William Adams, CFO, NervGen Pharma Corp.

Bill Adams’s extensive finance experience, especially in early-stage life science companies, is critical to NervGen Pharma  as the Vancouver, Canada-based company creates new therapies for spinal cord injury and neurodegenerative diseases. In an interview, Adams shares how he is contributing to NervGen’s budding growth and the broadening of the CFO role.

Tell me about your experience in M&A, operations and the capital markets in both U.S. and Canada.

Over the last 25 years or so I’ve served at both public and private companies, primarily life sciences companies. I’ve joined companies with just 10 or 15 employees, looking for early-stage financing. Companies also hire me for my experience in raising capital, mergers and acquisitions, and helping companies go public, both in the U.S. and in Canada. I also help companies build their organization and administrative team, and I work with other managers within the team to grow all aspects of the organization.

What is NervGen Pharma’s current growth strategy?

The company is pre-clinical, looking to be in clinical trials first in Australia, and then in the US and other jurisdictions. We’ve got lots of applications of our drug in a number of different therapeutic areas that could help people with nerve damage caused by Alzheimer’s disease, spinal cord injury and multiple sclerosis to name a few. The challenge is how to finance and ramp up growth to explore all those potential applications at the same time.

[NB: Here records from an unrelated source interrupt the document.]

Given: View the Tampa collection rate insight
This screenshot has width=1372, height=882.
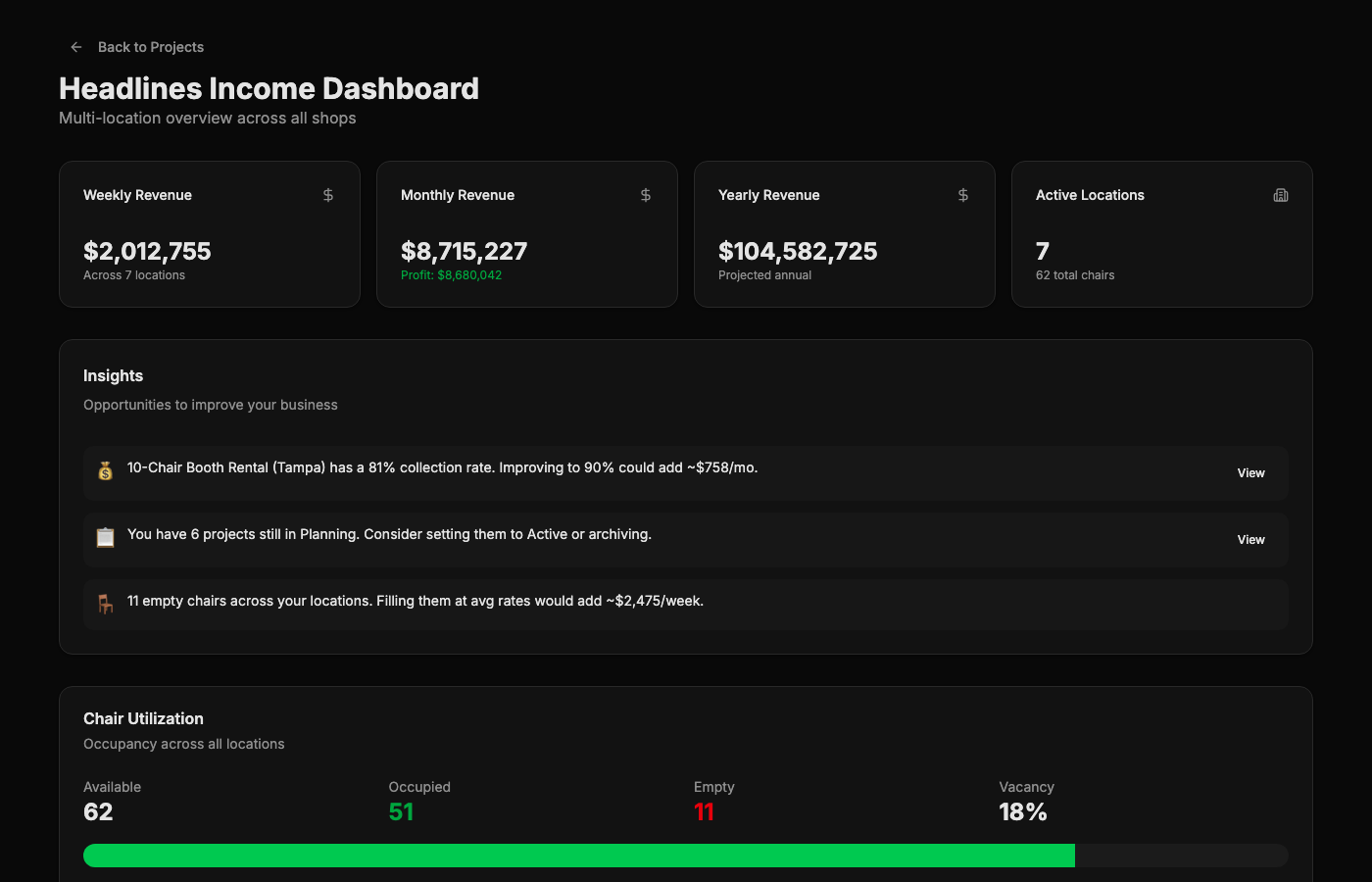Looking at the screenshot, I should coord(1250,473).
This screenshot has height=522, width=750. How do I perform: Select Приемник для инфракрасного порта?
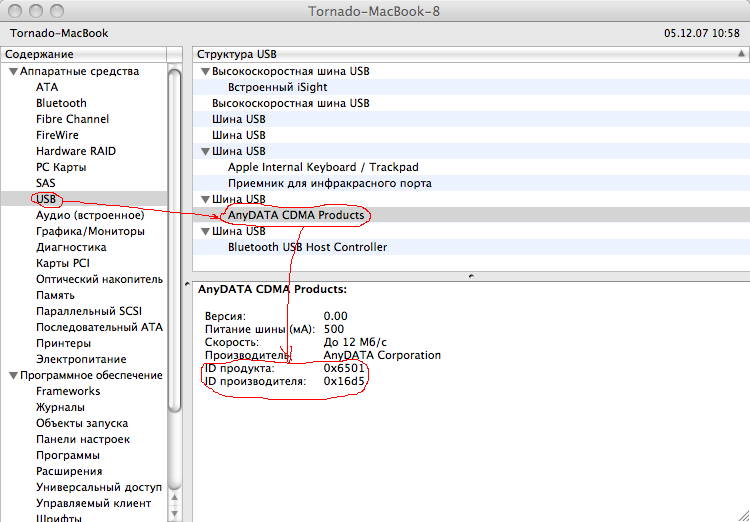click(x=329, y=183)
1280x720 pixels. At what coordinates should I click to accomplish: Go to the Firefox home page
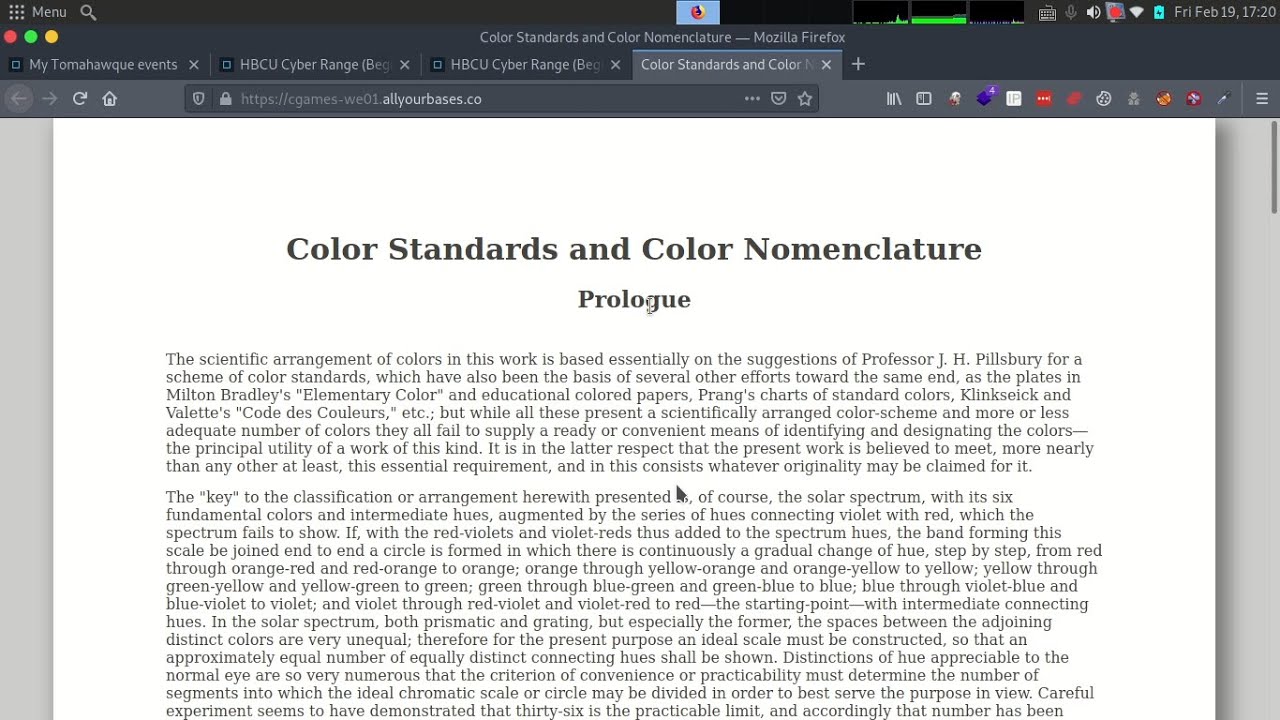(x=110, y=99)
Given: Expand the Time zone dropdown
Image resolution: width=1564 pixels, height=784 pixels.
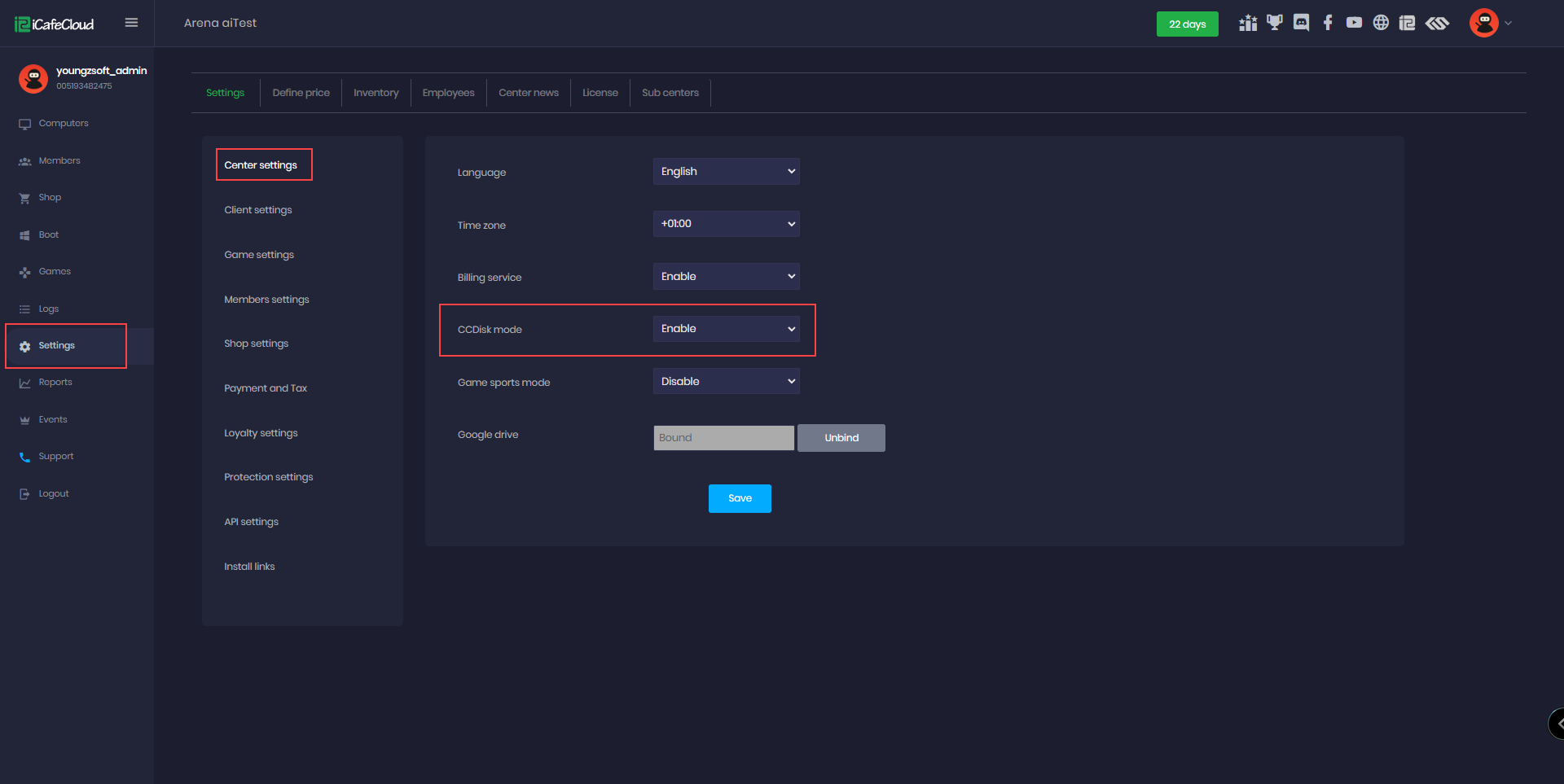Looking at the screenshot, I should point(726,224).
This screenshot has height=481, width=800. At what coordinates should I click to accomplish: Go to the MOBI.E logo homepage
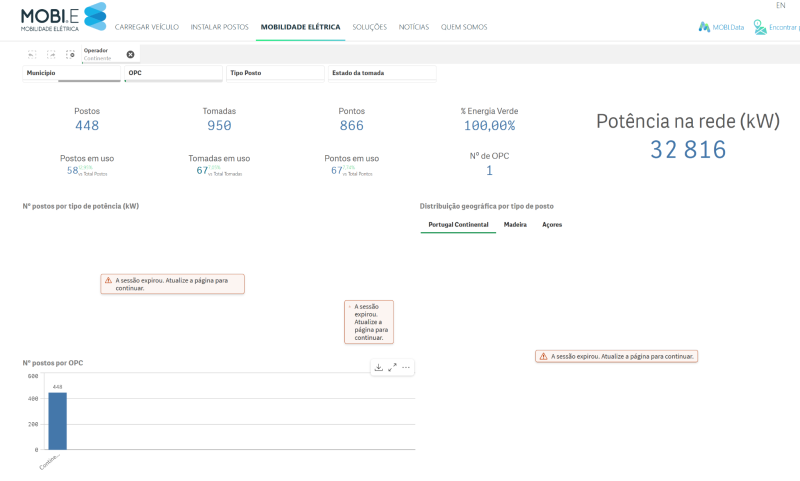click(64, 17)
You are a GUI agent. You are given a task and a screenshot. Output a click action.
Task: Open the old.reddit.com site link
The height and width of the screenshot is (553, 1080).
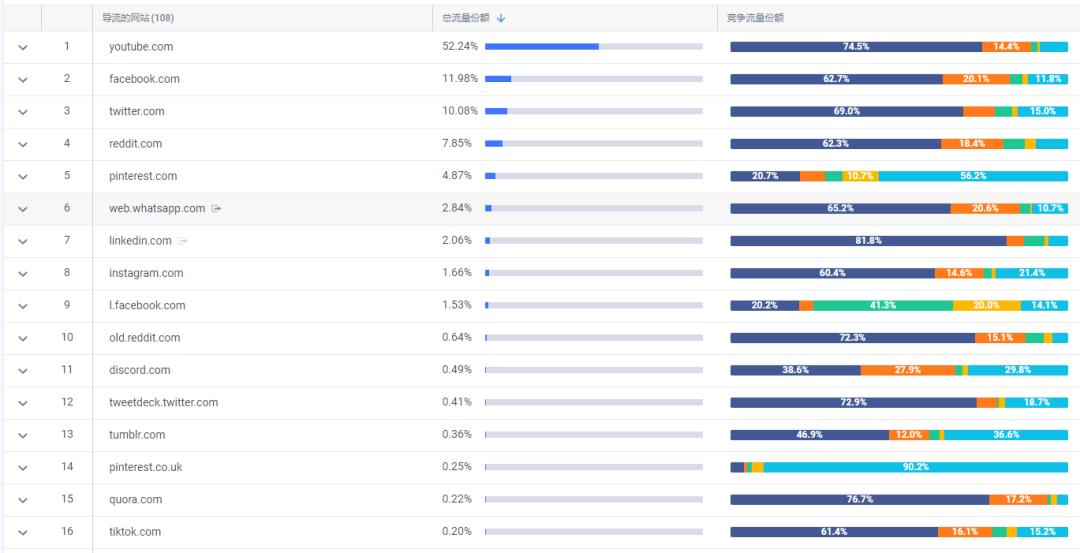click(x=145, y=338)
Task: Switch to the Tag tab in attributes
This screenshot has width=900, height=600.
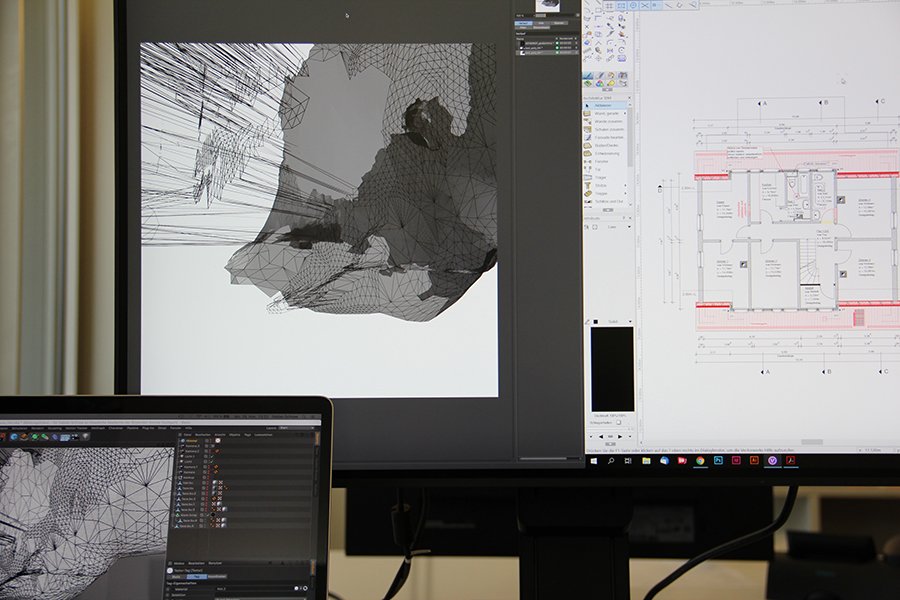Action: coord(196,576)
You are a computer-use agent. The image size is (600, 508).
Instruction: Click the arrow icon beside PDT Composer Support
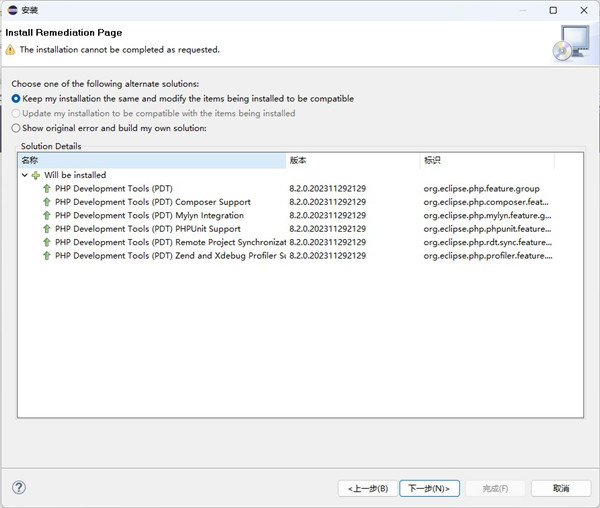[46, 202]
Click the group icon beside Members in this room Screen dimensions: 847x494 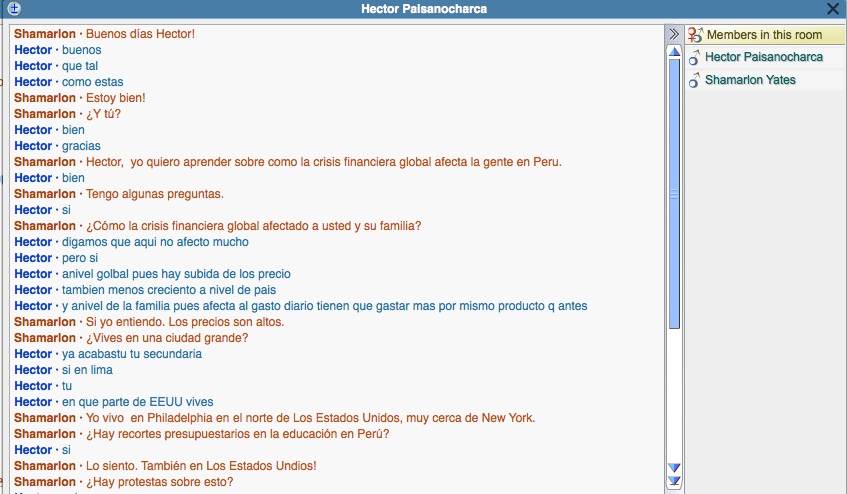tap(694, 35)
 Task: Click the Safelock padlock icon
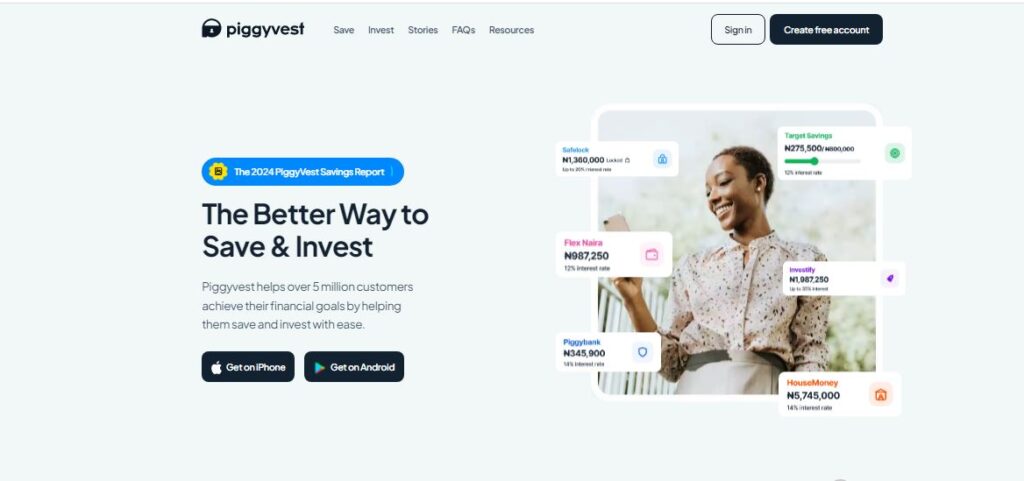tap(662, 159)
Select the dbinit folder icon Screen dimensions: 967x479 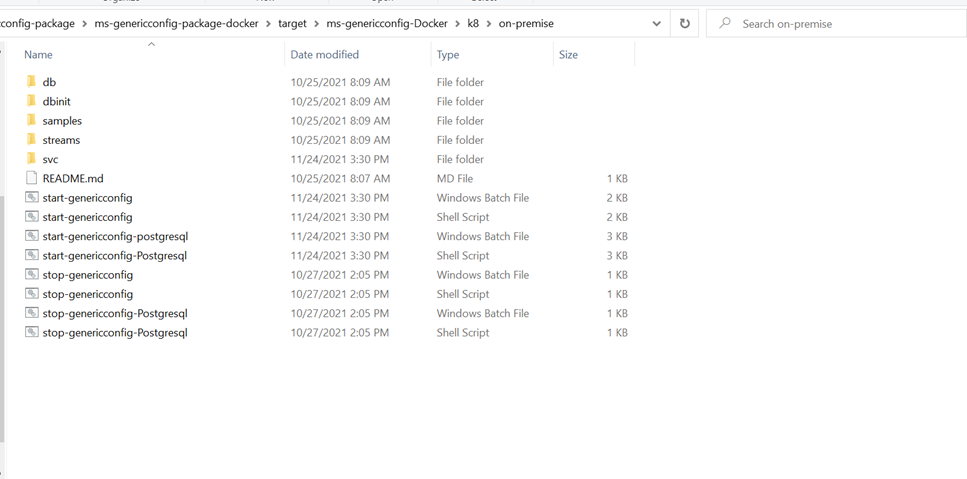31,101
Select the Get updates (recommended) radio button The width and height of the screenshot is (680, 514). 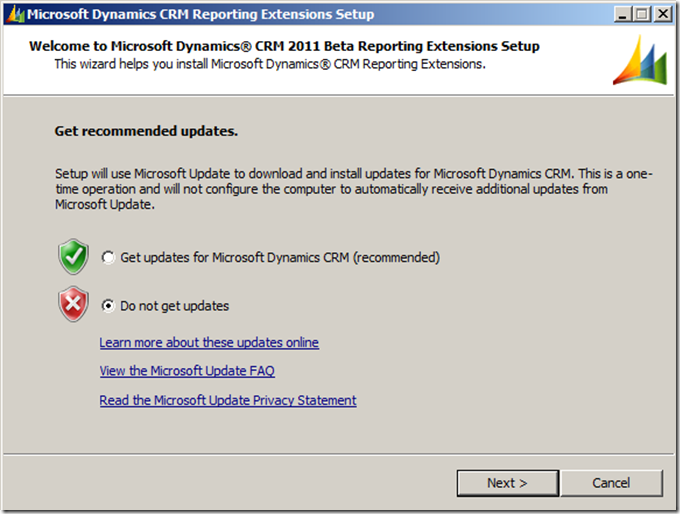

We have a two-pronged approach – funding ourselves for the clinical trials of the spinal cord injury and MS applications, and also applying for grant funding from agencies for some of the other disease areas.

How closely do you work with CEO Paul Brennan?

For me, it’s critical to be in partnership with the CEO, because the company is so small that we have to wear multiple hats and we need to work really well as a team — each of us has no time to double-check everything the other is doing. We work in tandem, making sure both of us are pushing the ball forward, making sure we’re getting everything done with the resources we have.

What is your recruitment strategy for finance talent?

The key is having people with experience to help move the company ahead as we develop processes and systems. It’s good to have a vision of what that looks like, so you know whom best to bring in. You also need to put enough goals in place for your team to be able to meet the requirements of the capital markets and regulators. But as we build compliance processes, we also want to be careful not to stifle creativity with too much administration, especially with the scientific staff.

What do you believe is the changing role of the finance chief?

The CFO has been historically viewed as the spreadsheet person, the numbers person, making sure all of the financial procedures are in place. That’s still super important, but the role has broadened to be more of a business partner to the rest of the management team – putting a financial lens on all aspects of the company. For life science companies, particularly those in pre-revenue stage, a lot of decisions across the company are based on how long the cash will last. I support the team in their determination of the best way to get the best answer with the resources that we have available.

What else should CFOs these days be thinking about?

You should take the time to talk to people across the company, to really understand the strategy going forward. The more you learn from other people, the more you understand the company, and the better you can communicate the strategy to investors, analysts and shareholders.